#Are Dagger's cache semantics content-based or topological?

1 messages · Page 1 of 1 (latest)

sick urchin
#

I am hoping to develop a stronger intuition for Dagger's internal mechanisms by understanding when a DAG node will or won't be recalculated. (Aside: I think I saw in a recent community call that dagger cloud now presents whether or not a step was pulled from cache or not, so forgive me for not just locking in and testing all of this for myself -- but in any case, I'd like to know if my mental model here makes sense.)

First, what I mean by content-based or topological: consider DAG Input(A) -> Job(B) -> Value(C) -> Job(D), which has been run and cached. Then, the DAG is rerun with Input(Z), which when fed to Job(B) will also output Value(C), e.g. Input(Z) -> Job(B) -> Value(C) -> Job(D). Will Job(D) be recalculated, or will it be retrieved from cache? If cache semantics are content-based, then it will be retrieved from cache, since Value(C) matches the input to Job D from the initial run. If cache semantics are topological, then Job D will be recalculated, since it is a descendent of Input(Z) which has not been cached.

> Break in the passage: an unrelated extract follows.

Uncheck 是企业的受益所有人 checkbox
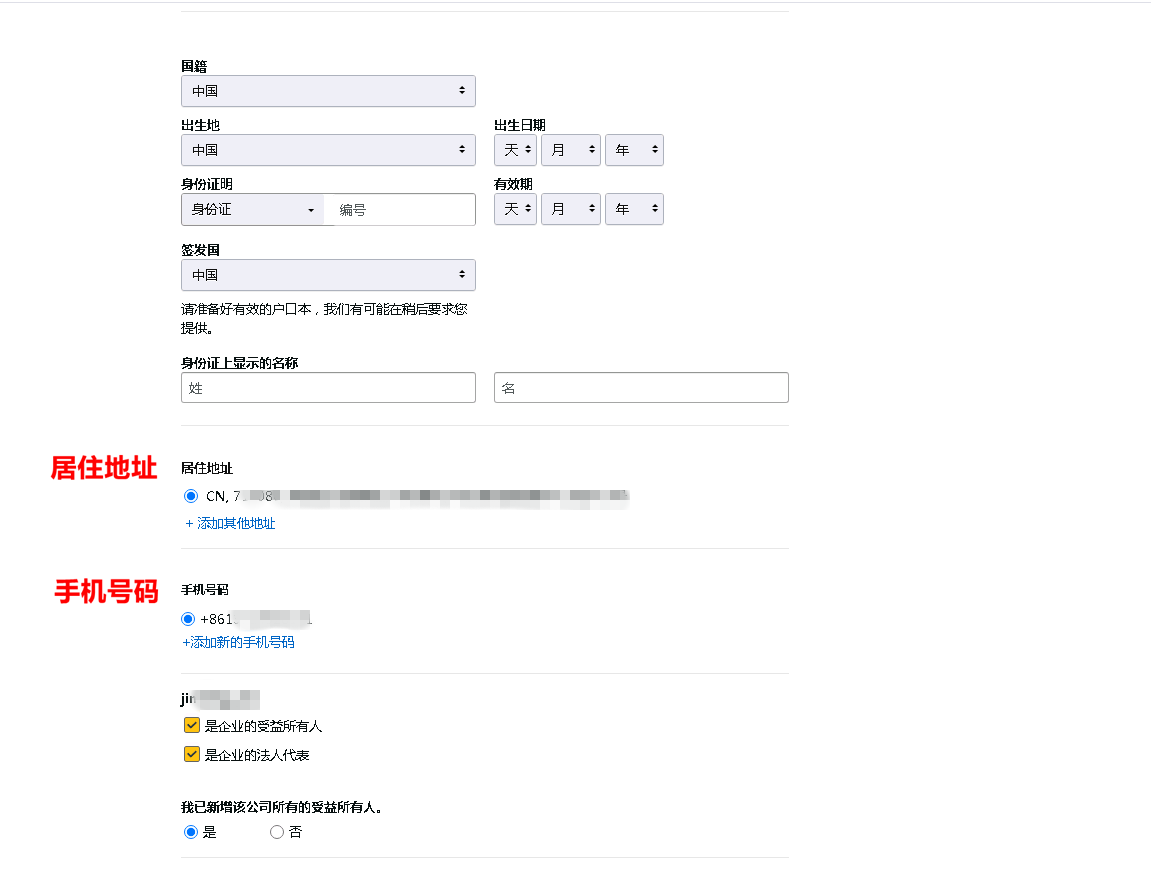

Of course, if we are optimizing for efficiency, content-based cache semantics are superior, as long as you can guarantee that the output of Job(D) actually will be the same in both cases. As far as I know, Dagger can't rigorously guarantee this (e.g. if a container makes an external HTTP request that retrieves a timestamped payload, does the container node's hash now incorporate the payload data?), but if the purpose of the Dagger API is simply to allow you to model your dependency graph with the semantics that are germane to your use case, then this may be "close enough" to catch what matters and ignore what doesn't.

In reading https://docs.dagger.io/features/caching/, it seems to me like the answer might be "both" -- assuming I understand correctly. Running out of characters on this post; will reply with what I mean by this.

#

The caching doc describes layer caching and volume caching, and I think I would be correct to interpret layer caching as topological (with the understanding that, like a git commit graph, OCI layers include the hash of their previous layers) and volume caching as content-based (with files being referenced with content hashes). Is layers and volumes exhaustive of inputs and outputs in a dagger DAG? Is it correct that any container build is going to use layer caching (as provided by buildkit like it would do for a traditional dockerfile), and any other data input/output between functions uses volume caching, or are there some types of inputs that are not included under the scope of dagger's caching?

hollow sinew
#

having said that, I'm silently summoning @acoustic gyro and @tribal jolt which have more context about the caching as that's pretty much coming from buildkit's internal cache.